The ALS Model in Spark contains the following helpful methods:

  • recommendForAllItems(int numUsers)

    Returns top numUsers users recommended for each item, for all items.

  • recommendForAllUsers(int numItems)

    Returns top numItems items recommended for each user, for all users.

  • recommendForItemSubset(Dataset<?> dataset, int numUsers)

    Returns top numUsers users recommended for each item id in the input data set.

  • recommendForUserSubset(Dataset<?> dataset, int numItems)

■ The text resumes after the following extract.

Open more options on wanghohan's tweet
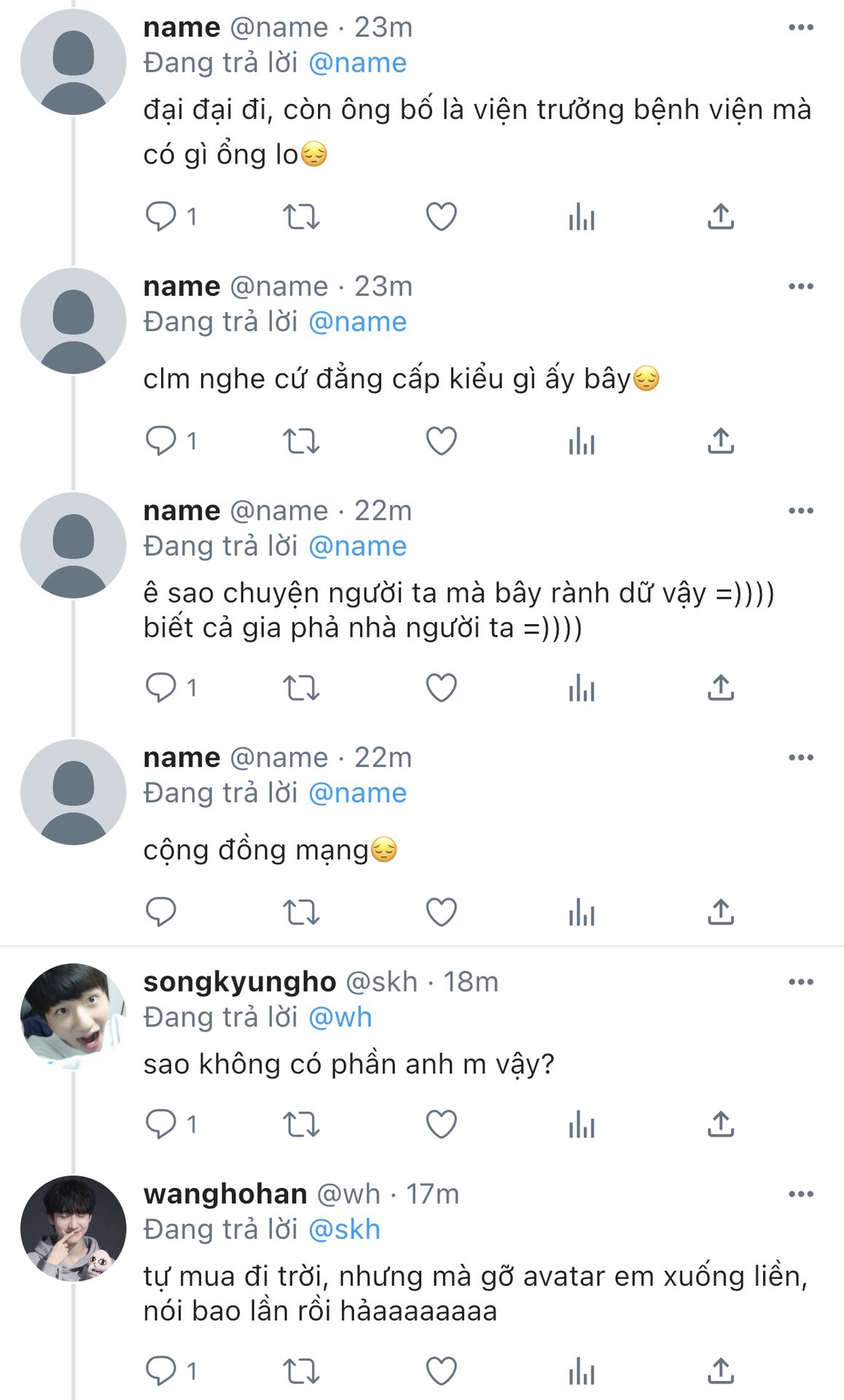This screenshot has height=1400, width=844. tap(801, 1194)
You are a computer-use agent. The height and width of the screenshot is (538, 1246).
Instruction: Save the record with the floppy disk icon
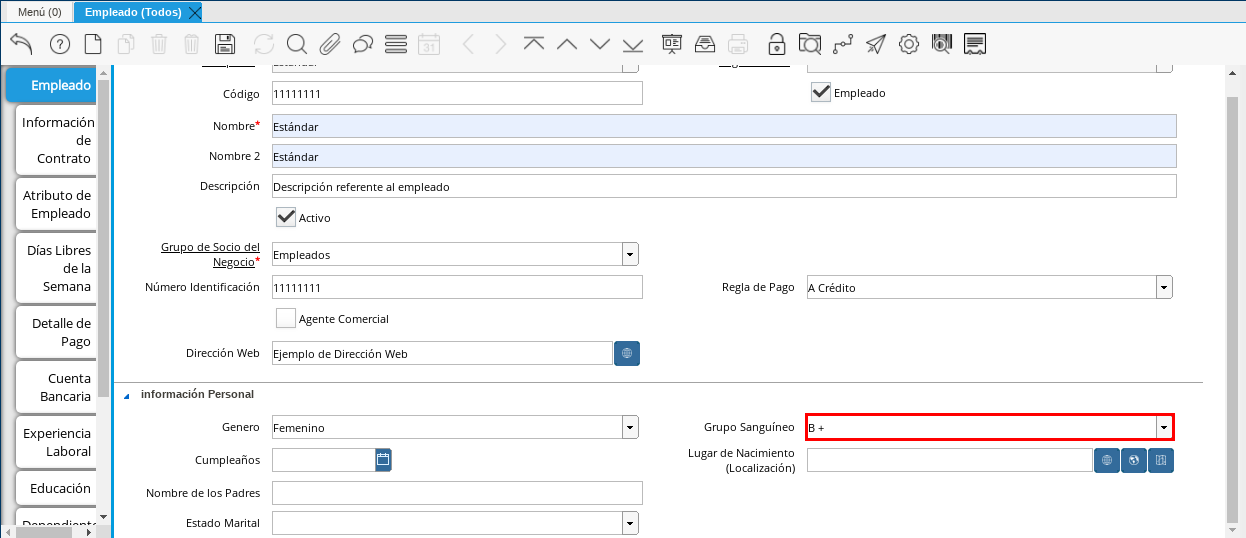click(x=225, y=44)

    Returns top numItems items recommended for each user id in the input data set.


e.g. Python

from pyspark.ml.recommendation import ALS
from pyspark.sql.functions import explode

alsEstimator = ALS()

(alsEstimator.setRank(1)
  .setUserCol("user_id")
  .setItemCol("product_id")
  .setRatingCol("rating")
  .setMaxIter(20)
  .setColdStartStrategy("drop"))

alsModel = alsEstimator.fit(productRatings)

recommendForSubsetDF = alsModel.recommendForUserSubset(TargetUsers, 40)

recommendationsDF = (recommendForSubsetDF
  .select("user_id", explode("recommendations")
  .alias("recommendation"))
  .select("user_id", "recommendation.*")
)

display(recommendationsDF)

e.g. Scala:

import org.apache.spark.ml.recommendation.ALS
import org.apache.spark.sql.functions.explode 

val alsEstimator = new ALS().setRank(1)
  .setUserCol("user_id")
  .setItemCol("product_id")
  .setRatingCol("rating")
  .setMaxIter(20)
  .setColdStartStrategy("drop")

val alsModel = alsEstimator.fit(productRatings)

val recommendForSubsetDF = alsModel.recommendForUserSubset(sampleTargetUsers, 40)

val recommendationsDF = recommendForSubsetDF
  .select($"user_id", explode($"recommendations").alias("recommendation"))
  .select($"user_id", $"recommendation.*")

display(recommendationsDF)
0
James Ward On

Here is what I did to get recommendations for a specific user with spark.ml:

import com.github.fommil.netlib.BLAS.{getInstance => blas}

userFactors.lookup(userId).headOption.fold(Map.empty[String, Float]) { user =>

  val ratings = itemFactors.map { case (id, features) =>
    val rating = blas.sdot(features.length, user, 1, features, 1)
    (id, rating)
  }

  ratings.sortBy(_._2).take(numResults).toMap
}

Both userFactors and itemFactors in my case are RDD[(String, Array[Float])] but you should be able to do something similar with DataFrames.